Hablar del Arsenal es concebir el balompié bajo los mismos parámetros que un día Johan Cruyff trazó en el Ajax y en el Barça. Highbury es la única herencia tangible de aquellos años de juego por los flancos, de fútbol directo, de alegría. Ver un partido del conjunto de Londres nunca deja indiferente, para bien o para mal, porque cuando uno enchufa la televisión sabe que va a acudir a un espectáculo de primer orden. Ahí reside el principal atractivo del Arsenal, en esa nostalgia del concepto de ataque, del peligro que habita en las bandas.
Arsène Wenger se ha convertido, desde que llegó a Avenell Road el 28 de septiembre de 1996, en el principal diseñador de ese modelo de practicar este deporte; reclutó a un buen puñado de franceses y los movió en torno a Bergkamp, la última concepción de la elegancia desde que Butragueño colgara las botas. Llegaron Vieira, Pires, Wiltord y Henry, todos para darle forma a un proyecto del que se desmarcó Anelka en su día y al que también contribuye Grimandi. A ese montón de estrellas Wenger les ha incrustado sus argumentos: rápida circulación del balón, mucho atrevimiento en el quiebro y un amplio sentido del remate. Sólo el Manchester United ha sido capaz de mejorar los registros de los gunners en los últimos años.

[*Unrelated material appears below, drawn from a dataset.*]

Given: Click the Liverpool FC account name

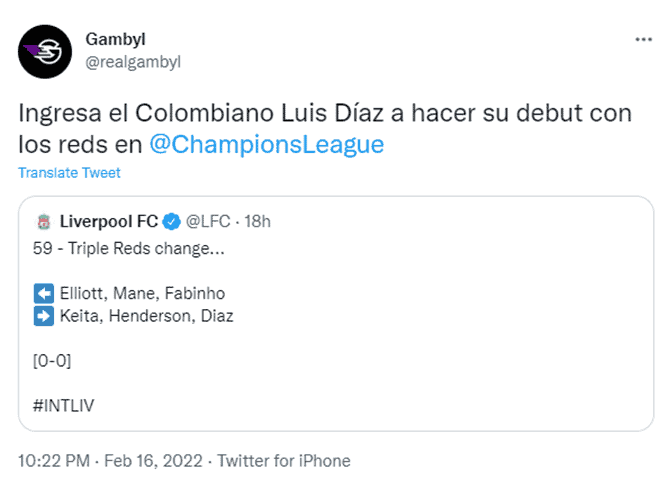Looking at the screenshot, I should point(109,222).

Europa ha sido diferente, porque allí el balompié no entiende de riesgos. El mejor ejemplo fue la última final de la Champions: dos equipos edificados desde la defensa y que tuvieron que llegar a la tanda de penaltis para que comprobáramos que sólo allí son capaces de divertir. El Arsenal se ha estrellado siempre en el trayecto de la Liga de Campeones, pero Wenger insiste. Para ello, ha engordado la calidad de la plantilla con Campbell "considerado uno de los mejores zagueros del continente" o Van Bronckhorst, futbolista polifuncional y que ha sido capaz de hacerse un hueco en la banda izquierda. Todo, para ganar en equilibrio.